• [Ce qui est demandé]
• 1. Quel est le premier des trois objectifs à moyen terme proposés dans l'extrait fourni ?
• 2. Recopiez fidèlement le passage de l'extrait fourni qui s'ouvre sur les mots contenant « - Deuxièmement, le » et se clôt sur « parti de l’IA. ».

Au fil de mes réunions cette semaine, j’ai conseillé aux ministres des Finances et gouverneurs de banque centrale non seulement d’atténuer les risques à court terme, mais aussi d’aller plus loin, à savoir de préserver des institutions indépendantes, responsables et efficaces, ainsi que de trouver, d’exploiter et de concrétiser les possibilités que le changement ne manque jamais d’offrir.
Nous proposons trois objectifs à moyen terme :
- Premièrement, assainir les finances publiques. Cette étape est essentielle pour pouvoir absorber de nouveaux chocs et répondre à des besoins urgents sans entraîner de hausses des taux d’emprunt du secteur privé. Aucun ministre des Finances ne devrait se contenter d’attendre que l’accélération de la croissance vienne à la rescousse. À l’inverse, le rééquilibrage budgétaire peut permettre de libérer des ressources pour soutenir une croissance tirée par le secteur privé.
- Deuxièmement, le rééquilibrage intérieur et extérieur. Cela est nécessaire si l’on veut éviter que les déséquilibres macroéconomiques excessifs ne deviennent un élément perturbateur. Il s’agit là de rééquilibrer les finances publiques dans certains pays et de prendre des mesures pour stimuler la demande intérieure dans d’autres.
- Et troisièmement, rehausser la croissance tendancielle — passage nécessaire pour créer davantage d’emplois, générer plus de recettes publiques et améliorer la viabilité de la dette publique et privée.
Trois conditions sont requises pour stimuler la croissance : premièrement, faire le ménage dans la réglementation pour libérer l’initiative privée ; deuxièmement, renforcer l’intégration régionale ; troisièmement, se préparer de manière adéquate pour tirer parti de l’IA.

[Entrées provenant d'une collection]
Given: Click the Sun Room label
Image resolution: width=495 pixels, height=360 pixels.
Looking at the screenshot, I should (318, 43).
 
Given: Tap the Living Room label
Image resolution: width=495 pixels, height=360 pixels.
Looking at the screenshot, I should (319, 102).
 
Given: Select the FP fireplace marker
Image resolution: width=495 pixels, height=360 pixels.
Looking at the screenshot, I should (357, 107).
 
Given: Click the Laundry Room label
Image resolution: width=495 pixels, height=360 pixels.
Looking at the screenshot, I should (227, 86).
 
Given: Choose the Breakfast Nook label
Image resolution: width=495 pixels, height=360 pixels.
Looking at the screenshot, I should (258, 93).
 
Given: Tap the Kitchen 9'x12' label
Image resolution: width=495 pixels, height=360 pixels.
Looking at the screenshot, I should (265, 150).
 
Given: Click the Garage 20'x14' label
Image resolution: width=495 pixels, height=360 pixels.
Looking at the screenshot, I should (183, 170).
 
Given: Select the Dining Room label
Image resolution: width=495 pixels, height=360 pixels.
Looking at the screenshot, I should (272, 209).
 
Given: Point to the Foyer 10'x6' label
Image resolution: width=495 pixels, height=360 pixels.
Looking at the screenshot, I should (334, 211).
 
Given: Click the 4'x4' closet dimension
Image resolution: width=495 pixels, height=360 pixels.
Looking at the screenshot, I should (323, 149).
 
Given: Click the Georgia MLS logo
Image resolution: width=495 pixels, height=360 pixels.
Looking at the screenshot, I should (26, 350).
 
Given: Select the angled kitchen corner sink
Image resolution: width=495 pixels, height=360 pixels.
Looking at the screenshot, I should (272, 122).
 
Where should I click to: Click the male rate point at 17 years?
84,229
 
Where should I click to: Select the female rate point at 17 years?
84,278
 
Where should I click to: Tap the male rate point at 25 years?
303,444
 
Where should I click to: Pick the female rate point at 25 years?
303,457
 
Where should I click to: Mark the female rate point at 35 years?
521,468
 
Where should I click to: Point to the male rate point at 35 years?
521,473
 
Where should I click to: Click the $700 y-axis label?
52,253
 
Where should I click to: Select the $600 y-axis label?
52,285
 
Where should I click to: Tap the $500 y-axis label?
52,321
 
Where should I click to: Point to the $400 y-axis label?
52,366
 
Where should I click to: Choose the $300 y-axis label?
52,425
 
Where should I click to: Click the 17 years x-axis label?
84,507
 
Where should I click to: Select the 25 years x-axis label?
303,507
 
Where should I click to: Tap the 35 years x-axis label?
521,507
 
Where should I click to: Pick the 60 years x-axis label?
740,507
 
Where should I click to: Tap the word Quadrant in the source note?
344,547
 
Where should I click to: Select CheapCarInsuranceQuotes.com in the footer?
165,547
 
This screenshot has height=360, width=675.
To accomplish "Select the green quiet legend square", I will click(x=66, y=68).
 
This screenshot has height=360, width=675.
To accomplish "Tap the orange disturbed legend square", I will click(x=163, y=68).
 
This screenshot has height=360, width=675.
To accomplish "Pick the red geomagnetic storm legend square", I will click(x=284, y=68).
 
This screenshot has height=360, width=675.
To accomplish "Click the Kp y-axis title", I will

• [Réponses par consigne]
• 1. Assainir les finances publiques.

• 2.
- Deuxièmement, le rééquilibrage intérieur et extérieur. Cela est nécessaire si l’on veut éviter que les déséquilibres macroéconomiques excessifs ne deviennent un élément perturbateur. Il s’agit là de rééquilibrer les finances publiques dans certains pays et de prendre des mesures pour stimuler la demande intérieure dans d’autres.
- Et troisièmement, rehausser la croissance tendancielle — passage nécessaire pour créer davantage d’emplois, générer plus de recettes publiques et améliorer la viabilité de la dette publique et privée.
Trois conditions sont requises pour stimuler la croissance : premièrement, faire le ménage dans la réglementation pour libérer l’initiative privée ; deuxièmement, renforcer l’intégration régionale ; troisièmement, se préparer de manière adéquate pour tirer parti de l’IA.